→ Exercise prompt:
Repeat the lines of the records between the line containing "Click the [idle] status for pid 7450" and the end of the records, inclusive.

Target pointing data
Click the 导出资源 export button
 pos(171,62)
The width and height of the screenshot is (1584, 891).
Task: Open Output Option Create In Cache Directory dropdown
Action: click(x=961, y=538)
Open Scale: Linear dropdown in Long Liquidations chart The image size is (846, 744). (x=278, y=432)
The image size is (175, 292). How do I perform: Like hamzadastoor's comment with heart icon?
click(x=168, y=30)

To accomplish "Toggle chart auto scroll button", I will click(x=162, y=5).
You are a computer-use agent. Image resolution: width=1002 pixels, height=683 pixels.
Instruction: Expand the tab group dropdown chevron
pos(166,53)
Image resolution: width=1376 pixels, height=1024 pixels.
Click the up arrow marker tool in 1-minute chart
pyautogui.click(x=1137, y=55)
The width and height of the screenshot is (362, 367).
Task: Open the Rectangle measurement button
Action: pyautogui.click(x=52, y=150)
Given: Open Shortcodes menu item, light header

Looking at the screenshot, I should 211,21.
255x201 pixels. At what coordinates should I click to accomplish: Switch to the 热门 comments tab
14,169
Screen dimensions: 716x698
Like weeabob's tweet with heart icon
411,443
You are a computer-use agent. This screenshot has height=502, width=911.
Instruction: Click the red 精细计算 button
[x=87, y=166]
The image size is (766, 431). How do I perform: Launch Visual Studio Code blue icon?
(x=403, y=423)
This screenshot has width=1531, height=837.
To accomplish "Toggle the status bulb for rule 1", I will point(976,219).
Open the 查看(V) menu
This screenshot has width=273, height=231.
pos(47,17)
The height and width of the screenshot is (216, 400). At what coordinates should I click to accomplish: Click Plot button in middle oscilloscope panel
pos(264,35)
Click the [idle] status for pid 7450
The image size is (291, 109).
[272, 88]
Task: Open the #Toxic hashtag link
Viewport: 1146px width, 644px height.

→ Correct response:
Click the [idle] status for pid 7450
The image size is (291, 109).
[272, 88]
Task: Open the #Toxic hashtag link
Viewport: 1146px width, 644px height.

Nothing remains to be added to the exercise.